One Man, Two Guvnors is basically about Corden’s corpulent bodyguard (I’m not insulting him, it’s part of the character) taking on two jobs – he works for the woman pretending to be her dead twin brother, and for the posh man (Oliver Chris from The Office and Green Wing) who killed her dead twin brother, both of whom have a trunk, and are expecting a letter from the Post Office, and don’t realise that the other is also in Brighton. Confusion ensues. Now that I know it was originally set in 18th century Venice, I can sort of understand it better, but the brilliance of this reworking is that it’s been redrawn for a modern audience. As a fan of slapstick as a kid, I really enjoyed the physical silliness. There’s a long scene in which Corden, who’s really hungry, has to serve both masters a gourmet meal in two dining rooms without either of them finding out, while squirreling away food for himself, and it involves a “member of the audience” being dragged up onstage, and the whole thing might have been out of particularly skilful edition of Crackerjack or Right Charlie with Charlie Cairoli. It’s like pantomime for grown-up theatregoers. It’s funny, and mad, and designed by experts to make you hoot out loud, but it’s also, I would say, an acquired taste.
The people either side of us were guffawing and crying and squealing with delight. I occasionally snorted and shook my chair, but on the whole, I was appreciating it inwardly. James Corden was incredible: funny on every level. Some of the schtick he did with the trunk, and with a dustbin lid, and with the gourmet meal, and some letters, was exceptional. He moves lithely for a big lad. He also dealt superbly with a seemingly unexpected bit of audience interaction, although I’m prepared to discover that this was also planted and set up. Whichever it was, he either improvised well, or pretended to, and both are skills.

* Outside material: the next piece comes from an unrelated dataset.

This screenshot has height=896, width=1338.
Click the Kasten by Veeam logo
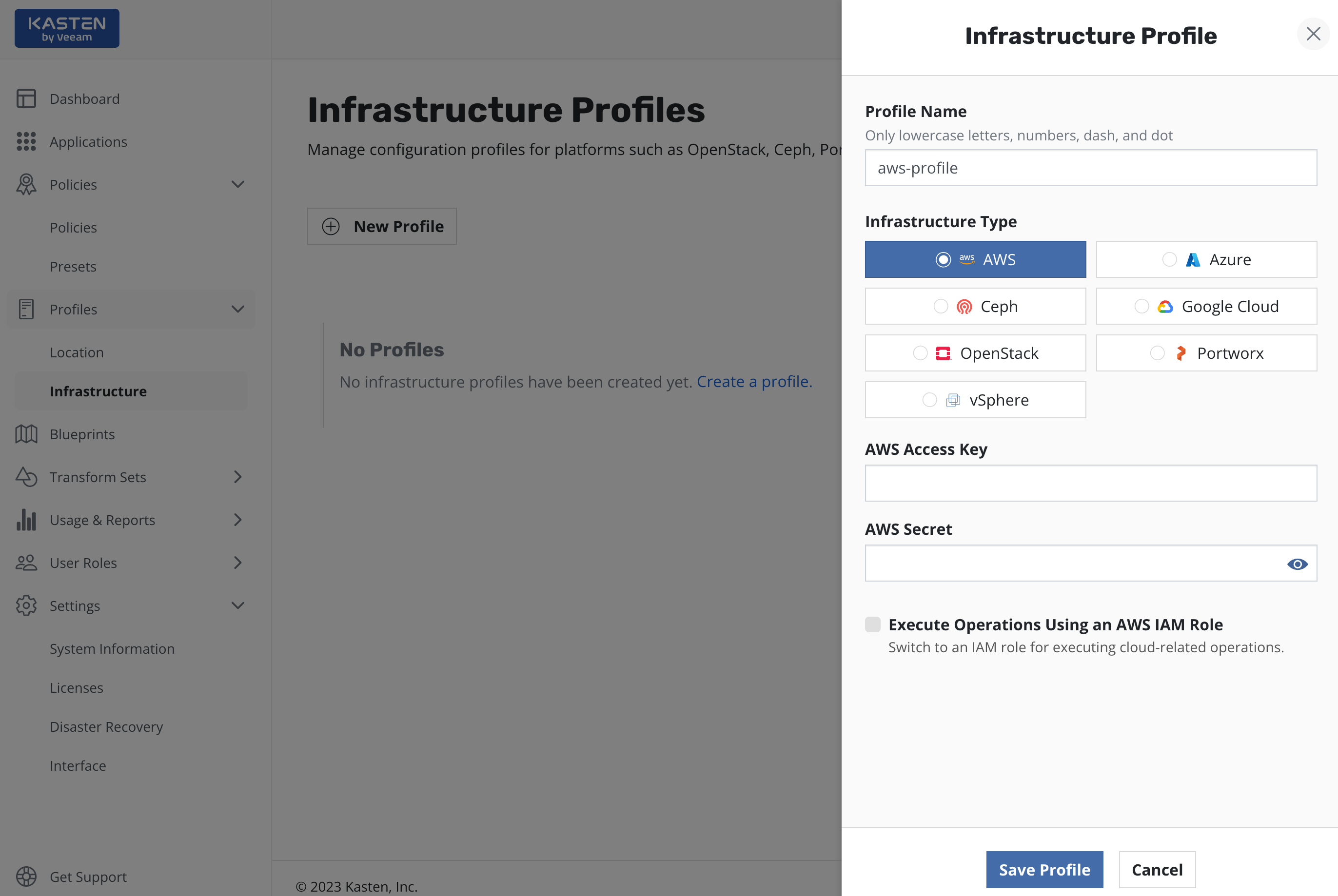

Props also to an actor called Tom Edden, who turned up as an 87-year-old waiter with the requisite shaky hand and pacemaker, and stole the show. He seems to have been singled out in every review I’ve subsquently read. This was physical comedy of the very highest order, and perhaps the sort that would only work onstage. (Ironically, I was watching it on a cinema screen, but you know what I mean.) Although I am drawn to verbal comedy in my adult life, the childhood slapstick fan still exists within me, and I’m a sucker for a good pratfall. Tom Edden may be the king of this particular discipline.
So, I’ve gone and seen an actual Italian farce. Tick that one off then. (It made sense of Fawlty Towers, in many ways.)